Being fully bilingual and at ease working between different languages and cultures, Chen is not stopping at Chinese and English projects, and is also developing a feature in Korea, a couple of series in various languages, and continues to work as a producer of Southeast Asian films through his Singapore-based Giraffe Pictures.

Chen says this burst of activity is a consequence of the pandemic. His first feature Ilo Ilo won the Camera d’or at Cannes in 2013, but he took another six years to make Wet Season, only to see its rollout stymied as Covid emerged and festivals engagements were cancelled and cinemas shuttered.

“I had a huge crisis during the pandemic, because I believed cinemas would reopen and audiences would come back, but maybe only for the big tentpole films, and where does that leave me, because my work is restrained, so do I even exist as a filmmaker?” says Chen, no doubt echoing the fears of many directors over the past few years.

“But if there’s one thing I learned during the pandemic, it’s that life is too short,” he continues. “So I decided I’m just going to go out there and make a lot more films, either as a director or producer.” After taking several years over the script for his second film, he wrote The Breaking Ice within a few months and finished the script just 10 days before he started shooting.

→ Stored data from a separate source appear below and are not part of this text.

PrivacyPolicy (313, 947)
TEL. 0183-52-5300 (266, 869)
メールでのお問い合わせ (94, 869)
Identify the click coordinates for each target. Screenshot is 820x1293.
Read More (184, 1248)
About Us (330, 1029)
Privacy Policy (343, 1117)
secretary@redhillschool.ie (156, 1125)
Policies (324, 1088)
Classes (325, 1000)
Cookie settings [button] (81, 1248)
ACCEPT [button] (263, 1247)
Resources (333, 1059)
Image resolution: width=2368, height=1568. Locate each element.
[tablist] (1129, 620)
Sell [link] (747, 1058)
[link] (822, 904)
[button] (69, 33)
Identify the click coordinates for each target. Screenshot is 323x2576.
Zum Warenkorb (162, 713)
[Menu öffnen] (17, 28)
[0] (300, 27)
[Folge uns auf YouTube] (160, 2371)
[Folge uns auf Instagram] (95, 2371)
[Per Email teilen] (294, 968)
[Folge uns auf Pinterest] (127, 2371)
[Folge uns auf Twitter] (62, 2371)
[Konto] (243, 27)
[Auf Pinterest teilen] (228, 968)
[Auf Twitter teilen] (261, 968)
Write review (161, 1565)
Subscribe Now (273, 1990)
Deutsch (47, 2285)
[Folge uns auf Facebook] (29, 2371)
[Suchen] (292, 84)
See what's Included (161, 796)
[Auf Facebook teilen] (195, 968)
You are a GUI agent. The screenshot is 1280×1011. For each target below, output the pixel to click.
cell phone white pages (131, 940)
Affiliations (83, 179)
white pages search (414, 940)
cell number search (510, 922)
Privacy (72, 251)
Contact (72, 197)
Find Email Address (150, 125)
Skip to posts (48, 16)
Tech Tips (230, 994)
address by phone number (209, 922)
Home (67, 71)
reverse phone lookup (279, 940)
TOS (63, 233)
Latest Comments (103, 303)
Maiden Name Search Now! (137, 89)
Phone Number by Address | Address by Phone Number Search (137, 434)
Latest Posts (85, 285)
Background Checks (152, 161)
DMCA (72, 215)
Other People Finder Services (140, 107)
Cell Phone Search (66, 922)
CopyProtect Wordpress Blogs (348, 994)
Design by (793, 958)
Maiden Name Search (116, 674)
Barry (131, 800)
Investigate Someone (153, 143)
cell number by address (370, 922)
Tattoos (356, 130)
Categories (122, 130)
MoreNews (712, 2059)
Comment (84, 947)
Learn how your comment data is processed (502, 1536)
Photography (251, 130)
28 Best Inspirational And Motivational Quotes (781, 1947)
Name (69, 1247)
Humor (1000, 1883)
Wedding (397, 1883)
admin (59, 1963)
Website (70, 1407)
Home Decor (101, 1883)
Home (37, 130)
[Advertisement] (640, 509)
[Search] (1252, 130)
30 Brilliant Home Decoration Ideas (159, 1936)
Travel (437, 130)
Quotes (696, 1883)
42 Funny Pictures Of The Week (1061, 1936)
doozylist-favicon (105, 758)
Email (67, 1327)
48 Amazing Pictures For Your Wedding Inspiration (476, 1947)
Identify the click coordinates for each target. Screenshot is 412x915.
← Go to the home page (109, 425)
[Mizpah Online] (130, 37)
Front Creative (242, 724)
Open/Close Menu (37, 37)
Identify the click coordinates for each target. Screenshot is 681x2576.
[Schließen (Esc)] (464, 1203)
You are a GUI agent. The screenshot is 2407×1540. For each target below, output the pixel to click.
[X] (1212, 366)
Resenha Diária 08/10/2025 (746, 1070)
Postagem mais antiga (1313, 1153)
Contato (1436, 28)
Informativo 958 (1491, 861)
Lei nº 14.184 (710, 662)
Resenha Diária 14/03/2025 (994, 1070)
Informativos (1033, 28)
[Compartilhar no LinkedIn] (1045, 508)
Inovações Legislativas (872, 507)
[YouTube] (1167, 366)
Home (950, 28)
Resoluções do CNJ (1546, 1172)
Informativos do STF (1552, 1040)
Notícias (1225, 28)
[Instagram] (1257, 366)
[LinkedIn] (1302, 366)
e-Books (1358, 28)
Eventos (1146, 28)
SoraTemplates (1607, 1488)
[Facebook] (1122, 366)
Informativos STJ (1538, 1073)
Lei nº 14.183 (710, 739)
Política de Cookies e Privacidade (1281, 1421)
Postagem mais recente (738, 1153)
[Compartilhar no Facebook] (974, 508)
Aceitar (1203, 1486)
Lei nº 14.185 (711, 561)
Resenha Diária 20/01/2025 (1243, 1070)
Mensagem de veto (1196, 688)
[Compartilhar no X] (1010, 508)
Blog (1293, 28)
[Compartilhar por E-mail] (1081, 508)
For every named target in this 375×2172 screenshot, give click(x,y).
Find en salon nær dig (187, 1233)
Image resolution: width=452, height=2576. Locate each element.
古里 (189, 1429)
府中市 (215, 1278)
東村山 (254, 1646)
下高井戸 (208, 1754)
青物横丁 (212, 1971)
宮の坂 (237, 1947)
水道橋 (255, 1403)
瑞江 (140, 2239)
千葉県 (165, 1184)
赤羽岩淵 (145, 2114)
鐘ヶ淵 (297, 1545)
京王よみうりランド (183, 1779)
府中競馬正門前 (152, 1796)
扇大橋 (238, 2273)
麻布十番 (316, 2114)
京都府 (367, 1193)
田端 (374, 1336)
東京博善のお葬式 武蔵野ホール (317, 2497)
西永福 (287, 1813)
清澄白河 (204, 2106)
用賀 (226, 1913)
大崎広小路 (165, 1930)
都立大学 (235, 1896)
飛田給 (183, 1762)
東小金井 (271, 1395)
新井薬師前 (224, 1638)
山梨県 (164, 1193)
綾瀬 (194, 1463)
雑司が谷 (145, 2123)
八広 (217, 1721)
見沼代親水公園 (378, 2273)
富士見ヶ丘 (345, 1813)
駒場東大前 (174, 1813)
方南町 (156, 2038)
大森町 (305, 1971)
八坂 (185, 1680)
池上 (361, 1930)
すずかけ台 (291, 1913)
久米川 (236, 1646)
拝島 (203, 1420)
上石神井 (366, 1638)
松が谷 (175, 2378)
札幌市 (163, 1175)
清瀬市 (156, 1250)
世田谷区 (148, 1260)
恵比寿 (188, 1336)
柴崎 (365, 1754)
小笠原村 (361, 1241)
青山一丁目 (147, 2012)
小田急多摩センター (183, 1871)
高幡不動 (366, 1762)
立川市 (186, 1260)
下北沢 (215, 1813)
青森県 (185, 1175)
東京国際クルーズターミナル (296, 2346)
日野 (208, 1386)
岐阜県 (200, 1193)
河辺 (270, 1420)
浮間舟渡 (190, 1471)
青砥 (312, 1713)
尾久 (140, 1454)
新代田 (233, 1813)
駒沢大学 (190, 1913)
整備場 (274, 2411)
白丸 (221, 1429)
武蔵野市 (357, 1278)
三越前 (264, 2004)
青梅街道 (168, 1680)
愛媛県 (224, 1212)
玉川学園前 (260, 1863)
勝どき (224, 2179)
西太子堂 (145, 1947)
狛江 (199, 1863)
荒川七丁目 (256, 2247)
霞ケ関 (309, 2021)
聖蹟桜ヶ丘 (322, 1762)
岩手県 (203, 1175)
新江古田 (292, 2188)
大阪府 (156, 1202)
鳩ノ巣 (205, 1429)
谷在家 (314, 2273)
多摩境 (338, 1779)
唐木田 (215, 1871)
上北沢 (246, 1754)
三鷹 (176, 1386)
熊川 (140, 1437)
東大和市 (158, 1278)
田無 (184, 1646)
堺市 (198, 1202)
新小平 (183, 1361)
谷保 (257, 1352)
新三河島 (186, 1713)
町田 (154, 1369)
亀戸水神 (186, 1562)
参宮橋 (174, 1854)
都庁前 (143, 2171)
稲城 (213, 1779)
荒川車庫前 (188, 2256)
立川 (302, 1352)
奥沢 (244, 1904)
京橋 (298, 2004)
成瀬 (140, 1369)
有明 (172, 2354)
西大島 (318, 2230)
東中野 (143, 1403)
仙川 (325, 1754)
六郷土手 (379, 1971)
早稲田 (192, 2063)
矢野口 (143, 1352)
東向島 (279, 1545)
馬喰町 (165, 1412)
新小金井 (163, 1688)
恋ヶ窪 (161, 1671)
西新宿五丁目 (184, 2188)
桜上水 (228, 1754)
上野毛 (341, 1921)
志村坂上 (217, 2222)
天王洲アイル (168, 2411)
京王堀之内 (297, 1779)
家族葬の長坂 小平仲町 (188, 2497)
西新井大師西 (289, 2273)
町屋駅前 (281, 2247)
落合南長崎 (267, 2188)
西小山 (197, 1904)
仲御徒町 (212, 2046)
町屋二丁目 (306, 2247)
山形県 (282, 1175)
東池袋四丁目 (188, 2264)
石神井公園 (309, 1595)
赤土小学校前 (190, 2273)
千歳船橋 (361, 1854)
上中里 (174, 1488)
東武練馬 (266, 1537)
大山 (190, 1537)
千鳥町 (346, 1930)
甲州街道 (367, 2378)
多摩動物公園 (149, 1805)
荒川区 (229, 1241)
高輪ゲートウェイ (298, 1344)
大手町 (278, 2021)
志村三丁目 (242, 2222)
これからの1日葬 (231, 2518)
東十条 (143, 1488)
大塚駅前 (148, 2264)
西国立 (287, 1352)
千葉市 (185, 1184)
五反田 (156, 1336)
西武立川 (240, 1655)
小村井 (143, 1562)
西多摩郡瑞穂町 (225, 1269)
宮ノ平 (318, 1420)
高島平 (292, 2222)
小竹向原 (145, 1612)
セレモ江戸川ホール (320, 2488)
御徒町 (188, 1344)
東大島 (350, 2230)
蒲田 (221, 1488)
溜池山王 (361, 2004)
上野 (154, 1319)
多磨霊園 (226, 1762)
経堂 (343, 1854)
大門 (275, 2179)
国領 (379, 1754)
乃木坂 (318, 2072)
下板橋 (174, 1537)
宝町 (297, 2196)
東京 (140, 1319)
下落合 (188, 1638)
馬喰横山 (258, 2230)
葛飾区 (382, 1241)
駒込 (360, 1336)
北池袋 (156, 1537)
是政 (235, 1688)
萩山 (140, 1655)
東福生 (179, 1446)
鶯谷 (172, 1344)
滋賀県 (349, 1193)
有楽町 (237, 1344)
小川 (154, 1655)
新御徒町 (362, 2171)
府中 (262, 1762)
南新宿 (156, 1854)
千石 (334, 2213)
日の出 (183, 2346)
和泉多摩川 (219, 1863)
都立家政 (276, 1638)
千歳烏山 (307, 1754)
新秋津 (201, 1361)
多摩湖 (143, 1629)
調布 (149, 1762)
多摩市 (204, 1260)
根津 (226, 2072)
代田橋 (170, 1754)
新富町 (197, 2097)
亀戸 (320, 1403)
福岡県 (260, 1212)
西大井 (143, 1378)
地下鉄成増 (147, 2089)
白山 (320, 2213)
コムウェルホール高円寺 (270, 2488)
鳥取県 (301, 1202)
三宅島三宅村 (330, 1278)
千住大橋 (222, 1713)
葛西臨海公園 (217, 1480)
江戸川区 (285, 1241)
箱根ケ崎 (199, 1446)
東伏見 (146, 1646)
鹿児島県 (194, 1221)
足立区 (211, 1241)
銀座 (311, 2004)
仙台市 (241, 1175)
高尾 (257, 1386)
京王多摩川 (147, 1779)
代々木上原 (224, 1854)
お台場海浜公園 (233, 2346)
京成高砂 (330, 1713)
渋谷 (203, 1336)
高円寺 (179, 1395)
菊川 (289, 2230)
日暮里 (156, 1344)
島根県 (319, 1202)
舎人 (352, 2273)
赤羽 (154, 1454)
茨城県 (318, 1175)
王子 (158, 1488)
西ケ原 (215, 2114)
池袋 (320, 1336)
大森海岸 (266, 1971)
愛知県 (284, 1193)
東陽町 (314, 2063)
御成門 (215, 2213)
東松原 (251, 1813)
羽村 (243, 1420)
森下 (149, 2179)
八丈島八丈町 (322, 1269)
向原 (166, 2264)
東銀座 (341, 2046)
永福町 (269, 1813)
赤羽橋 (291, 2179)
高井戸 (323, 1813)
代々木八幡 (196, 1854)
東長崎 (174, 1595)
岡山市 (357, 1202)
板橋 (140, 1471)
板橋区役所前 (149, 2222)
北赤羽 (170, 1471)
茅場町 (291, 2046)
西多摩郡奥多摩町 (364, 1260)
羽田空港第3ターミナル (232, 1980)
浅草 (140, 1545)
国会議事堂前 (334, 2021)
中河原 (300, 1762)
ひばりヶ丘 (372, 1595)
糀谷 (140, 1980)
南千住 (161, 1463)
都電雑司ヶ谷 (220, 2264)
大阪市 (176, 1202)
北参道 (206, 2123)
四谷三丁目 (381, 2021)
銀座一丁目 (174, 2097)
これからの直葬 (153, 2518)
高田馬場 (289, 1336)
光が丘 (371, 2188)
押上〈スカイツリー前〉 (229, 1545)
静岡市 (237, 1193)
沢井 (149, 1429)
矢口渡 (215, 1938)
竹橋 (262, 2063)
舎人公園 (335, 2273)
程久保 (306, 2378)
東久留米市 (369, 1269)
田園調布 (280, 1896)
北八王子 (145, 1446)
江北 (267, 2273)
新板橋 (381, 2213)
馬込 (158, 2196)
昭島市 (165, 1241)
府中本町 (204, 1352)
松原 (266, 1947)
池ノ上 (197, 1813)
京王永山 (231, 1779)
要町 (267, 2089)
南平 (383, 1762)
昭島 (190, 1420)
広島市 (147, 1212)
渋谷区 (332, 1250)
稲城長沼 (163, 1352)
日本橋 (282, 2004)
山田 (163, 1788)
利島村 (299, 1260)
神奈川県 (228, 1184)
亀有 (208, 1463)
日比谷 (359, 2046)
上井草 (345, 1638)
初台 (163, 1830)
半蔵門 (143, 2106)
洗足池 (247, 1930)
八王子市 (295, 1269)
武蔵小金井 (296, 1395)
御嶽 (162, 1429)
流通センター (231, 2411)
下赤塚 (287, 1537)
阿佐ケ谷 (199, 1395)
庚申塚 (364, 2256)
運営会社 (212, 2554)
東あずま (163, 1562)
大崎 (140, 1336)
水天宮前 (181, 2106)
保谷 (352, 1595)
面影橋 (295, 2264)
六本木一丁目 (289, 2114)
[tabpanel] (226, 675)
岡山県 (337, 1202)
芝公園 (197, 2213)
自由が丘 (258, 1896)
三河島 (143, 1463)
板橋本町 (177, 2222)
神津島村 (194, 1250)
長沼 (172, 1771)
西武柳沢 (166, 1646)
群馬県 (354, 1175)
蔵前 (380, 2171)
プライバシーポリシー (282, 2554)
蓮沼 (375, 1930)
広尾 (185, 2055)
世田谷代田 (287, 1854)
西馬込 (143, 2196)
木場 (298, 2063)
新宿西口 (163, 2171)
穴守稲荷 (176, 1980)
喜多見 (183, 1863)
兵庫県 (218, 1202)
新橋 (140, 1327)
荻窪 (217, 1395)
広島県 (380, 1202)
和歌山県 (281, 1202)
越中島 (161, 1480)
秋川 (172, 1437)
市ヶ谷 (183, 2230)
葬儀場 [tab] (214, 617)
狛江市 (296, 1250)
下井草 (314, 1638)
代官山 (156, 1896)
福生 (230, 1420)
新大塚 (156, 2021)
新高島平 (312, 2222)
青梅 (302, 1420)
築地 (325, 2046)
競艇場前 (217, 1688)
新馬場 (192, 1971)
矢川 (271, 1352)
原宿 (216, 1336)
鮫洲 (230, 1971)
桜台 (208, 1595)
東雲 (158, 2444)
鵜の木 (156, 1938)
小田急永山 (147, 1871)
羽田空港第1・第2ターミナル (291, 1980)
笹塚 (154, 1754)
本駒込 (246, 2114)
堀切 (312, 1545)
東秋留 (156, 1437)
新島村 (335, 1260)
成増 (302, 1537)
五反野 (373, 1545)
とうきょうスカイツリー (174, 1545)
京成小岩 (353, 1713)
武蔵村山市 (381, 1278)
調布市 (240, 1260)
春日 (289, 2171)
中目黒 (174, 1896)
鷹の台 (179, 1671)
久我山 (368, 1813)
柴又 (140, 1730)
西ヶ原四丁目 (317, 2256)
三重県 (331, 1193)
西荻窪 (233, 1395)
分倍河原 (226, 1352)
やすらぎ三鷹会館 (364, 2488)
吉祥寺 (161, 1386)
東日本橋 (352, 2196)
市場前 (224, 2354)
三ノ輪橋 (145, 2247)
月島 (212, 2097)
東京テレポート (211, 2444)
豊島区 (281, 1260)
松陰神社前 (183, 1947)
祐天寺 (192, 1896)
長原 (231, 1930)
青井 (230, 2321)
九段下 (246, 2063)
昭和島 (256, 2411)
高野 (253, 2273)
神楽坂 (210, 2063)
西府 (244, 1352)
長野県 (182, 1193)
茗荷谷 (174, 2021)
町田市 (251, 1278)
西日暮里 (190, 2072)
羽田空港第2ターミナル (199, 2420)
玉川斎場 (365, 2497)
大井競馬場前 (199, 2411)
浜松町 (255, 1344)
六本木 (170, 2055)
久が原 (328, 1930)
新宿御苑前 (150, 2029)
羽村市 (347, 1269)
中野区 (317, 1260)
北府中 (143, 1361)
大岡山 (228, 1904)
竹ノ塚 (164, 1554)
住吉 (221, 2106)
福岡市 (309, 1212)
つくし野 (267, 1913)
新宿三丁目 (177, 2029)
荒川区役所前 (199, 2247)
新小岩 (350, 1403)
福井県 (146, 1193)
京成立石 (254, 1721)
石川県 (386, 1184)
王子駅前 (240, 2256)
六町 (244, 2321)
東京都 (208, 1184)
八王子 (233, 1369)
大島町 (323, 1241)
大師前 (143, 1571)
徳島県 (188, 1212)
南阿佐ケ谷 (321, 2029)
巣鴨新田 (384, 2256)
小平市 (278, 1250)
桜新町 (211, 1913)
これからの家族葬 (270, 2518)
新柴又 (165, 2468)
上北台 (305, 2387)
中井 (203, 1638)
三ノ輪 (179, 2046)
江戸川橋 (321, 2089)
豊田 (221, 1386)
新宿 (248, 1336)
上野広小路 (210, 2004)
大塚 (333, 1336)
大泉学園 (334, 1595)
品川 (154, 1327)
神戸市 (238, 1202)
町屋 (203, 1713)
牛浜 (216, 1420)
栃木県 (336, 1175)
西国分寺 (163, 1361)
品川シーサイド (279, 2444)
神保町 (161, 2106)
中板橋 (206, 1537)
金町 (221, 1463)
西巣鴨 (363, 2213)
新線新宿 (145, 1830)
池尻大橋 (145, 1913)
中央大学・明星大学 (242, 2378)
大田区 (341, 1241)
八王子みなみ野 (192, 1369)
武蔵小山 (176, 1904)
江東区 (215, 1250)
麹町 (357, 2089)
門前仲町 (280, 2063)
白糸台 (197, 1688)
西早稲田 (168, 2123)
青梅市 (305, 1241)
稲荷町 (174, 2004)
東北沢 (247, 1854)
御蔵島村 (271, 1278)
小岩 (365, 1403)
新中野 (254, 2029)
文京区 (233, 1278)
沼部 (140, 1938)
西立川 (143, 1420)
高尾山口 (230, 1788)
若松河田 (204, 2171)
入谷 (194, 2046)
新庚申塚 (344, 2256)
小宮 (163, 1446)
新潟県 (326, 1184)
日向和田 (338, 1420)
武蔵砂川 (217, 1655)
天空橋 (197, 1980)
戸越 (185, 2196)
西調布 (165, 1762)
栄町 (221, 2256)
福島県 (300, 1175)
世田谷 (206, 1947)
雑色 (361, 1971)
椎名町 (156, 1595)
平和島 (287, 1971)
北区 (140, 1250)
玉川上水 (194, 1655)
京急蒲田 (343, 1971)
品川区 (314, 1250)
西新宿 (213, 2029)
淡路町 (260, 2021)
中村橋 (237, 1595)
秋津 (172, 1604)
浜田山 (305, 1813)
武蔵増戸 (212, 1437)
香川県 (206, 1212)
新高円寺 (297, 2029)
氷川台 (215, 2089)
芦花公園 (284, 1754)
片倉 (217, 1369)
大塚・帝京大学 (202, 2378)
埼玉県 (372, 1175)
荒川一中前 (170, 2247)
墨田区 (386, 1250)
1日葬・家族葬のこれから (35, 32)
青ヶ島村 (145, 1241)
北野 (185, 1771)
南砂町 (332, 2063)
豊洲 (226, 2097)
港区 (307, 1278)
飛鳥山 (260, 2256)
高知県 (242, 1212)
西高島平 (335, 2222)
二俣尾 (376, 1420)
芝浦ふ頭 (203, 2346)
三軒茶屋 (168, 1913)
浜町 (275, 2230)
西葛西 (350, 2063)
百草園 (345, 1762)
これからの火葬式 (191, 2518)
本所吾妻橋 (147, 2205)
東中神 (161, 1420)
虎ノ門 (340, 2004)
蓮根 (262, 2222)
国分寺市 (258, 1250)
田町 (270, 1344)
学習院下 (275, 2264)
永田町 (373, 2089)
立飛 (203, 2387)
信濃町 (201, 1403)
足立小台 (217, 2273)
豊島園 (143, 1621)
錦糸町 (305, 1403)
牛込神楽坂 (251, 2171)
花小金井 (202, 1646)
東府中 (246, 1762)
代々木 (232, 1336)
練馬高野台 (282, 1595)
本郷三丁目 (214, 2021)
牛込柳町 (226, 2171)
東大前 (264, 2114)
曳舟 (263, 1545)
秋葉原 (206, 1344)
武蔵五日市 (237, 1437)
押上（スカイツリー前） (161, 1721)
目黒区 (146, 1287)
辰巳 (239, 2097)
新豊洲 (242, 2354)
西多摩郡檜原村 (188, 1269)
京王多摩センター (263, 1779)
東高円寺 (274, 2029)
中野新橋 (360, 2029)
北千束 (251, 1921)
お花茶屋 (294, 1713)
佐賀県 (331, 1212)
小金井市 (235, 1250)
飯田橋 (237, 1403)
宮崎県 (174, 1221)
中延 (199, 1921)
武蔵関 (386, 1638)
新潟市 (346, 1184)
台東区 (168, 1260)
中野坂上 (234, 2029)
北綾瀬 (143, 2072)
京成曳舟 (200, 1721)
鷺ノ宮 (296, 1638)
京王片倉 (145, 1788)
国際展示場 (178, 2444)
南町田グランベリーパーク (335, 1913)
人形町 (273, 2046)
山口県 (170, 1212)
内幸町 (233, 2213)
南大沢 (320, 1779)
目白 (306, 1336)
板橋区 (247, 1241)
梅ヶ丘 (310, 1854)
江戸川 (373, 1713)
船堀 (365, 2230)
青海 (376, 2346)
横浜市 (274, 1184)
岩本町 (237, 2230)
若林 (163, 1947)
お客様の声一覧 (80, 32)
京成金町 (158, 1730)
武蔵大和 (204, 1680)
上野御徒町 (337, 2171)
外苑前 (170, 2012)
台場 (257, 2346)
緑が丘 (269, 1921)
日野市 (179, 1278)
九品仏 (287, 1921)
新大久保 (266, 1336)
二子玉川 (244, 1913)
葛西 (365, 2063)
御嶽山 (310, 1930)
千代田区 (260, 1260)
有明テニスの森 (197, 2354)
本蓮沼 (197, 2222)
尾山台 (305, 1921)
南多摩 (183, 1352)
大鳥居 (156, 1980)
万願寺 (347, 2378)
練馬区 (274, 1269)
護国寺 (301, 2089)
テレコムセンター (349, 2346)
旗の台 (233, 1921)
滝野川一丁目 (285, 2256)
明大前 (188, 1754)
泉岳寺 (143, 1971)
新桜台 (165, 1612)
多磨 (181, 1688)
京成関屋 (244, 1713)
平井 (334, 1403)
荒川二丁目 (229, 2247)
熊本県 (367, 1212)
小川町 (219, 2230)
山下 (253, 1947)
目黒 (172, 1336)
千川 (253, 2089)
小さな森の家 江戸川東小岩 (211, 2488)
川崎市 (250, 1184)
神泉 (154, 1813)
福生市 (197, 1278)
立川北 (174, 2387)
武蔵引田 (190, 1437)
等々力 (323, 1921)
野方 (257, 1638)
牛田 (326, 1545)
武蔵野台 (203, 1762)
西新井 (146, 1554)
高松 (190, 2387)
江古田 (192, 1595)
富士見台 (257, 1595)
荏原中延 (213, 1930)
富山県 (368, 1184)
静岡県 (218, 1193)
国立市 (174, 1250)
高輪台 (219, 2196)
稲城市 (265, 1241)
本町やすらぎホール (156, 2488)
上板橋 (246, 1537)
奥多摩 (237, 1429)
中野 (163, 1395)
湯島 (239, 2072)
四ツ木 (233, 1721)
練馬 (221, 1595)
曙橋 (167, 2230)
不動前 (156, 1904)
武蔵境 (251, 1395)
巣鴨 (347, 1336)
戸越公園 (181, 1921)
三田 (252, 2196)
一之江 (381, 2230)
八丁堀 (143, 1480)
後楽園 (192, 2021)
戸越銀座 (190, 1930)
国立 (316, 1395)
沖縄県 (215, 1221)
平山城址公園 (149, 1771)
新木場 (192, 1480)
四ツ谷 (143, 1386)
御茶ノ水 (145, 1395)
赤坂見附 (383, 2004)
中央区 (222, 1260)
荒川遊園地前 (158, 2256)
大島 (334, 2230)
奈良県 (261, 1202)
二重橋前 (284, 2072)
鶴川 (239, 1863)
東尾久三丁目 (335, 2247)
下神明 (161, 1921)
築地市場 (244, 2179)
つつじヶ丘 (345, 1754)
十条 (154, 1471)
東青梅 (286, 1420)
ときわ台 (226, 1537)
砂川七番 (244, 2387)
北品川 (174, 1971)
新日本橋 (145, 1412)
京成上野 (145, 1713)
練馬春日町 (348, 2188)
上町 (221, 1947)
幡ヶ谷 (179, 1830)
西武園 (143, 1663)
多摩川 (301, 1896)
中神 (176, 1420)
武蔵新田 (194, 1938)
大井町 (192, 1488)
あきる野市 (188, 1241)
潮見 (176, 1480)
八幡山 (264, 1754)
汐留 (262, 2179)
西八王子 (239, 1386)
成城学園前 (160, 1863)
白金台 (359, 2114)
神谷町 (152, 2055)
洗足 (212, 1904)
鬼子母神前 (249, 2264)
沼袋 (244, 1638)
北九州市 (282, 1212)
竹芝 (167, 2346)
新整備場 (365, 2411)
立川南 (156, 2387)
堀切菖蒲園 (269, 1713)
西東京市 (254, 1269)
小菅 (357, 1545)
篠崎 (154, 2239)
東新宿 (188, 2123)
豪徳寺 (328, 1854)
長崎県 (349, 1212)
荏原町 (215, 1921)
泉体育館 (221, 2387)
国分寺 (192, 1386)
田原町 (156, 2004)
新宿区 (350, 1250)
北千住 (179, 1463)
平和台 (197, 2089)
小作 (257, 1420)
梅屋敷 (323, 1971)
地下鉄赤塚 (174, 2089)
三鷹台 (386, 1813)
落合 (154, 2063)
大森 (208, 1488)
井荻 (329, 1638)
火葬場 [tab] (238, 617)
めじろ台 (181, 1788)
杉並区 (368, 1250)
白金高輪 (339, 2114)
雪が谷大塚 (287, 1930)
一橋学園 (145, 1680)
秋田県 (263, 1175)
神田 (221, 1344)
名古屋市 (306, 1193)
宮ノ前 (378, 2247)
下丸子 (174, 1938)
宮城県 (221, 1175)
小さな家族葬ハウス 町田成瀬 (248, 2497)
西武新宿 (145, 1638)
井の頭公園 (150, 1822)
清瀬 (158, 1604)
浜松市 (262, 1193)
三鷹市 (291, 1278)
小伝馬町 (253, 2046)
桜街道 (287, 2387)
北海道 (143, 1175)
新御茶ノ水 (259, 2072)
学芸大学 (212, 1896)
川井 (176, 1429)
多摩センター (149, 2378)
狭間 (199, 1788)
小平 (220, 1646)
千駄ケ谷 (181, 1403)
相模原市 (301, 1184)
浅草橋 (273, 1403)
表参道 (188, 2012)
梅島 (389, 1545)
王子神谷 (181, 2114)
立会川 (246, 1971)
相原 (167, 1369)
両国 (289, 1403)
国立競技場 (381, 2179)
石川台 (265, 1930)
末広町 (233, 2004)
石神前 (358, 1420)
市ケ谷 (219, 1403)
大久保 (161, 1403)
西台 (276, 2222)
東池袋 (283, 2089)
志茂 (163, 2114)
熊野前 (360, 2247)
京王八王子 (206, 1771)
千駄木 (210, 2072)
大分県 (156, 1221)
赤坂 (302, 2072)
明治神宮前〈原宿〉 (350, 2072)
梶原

He also says that, as a filmmaker from Singapore, he doesn’t have much choice about being a cultural chameleon. Hailing from a small country where it’s relatively expensive to shoot means that he’s forced to have a global perspective. “I’ve always said it’s important for Singapore filmmakers to look outwards and that’s what we’re trying to achieve, not just for directors and producers, but also the rest of the crew. I’ve been lucky and now I’m trying to bring everyone else along as well, because otherwise we’re just too small.”

At the same time, he believes his Singaporean identity travels with him. Returning to Drift, he says: “In terms of style, it might be different to my previous two films, and if you didn’t know already, you’d probably never guess it had an Asian director. But there’s so much in the mis-en-scene and the emotions that makes it feel like an Asian film. I think it also reads the same way as my other films in the sense of not judging the characters and humanizing the subject matter.”

Drift will have its first Sundance screening at Park City’s Eccles Theatre on January 22.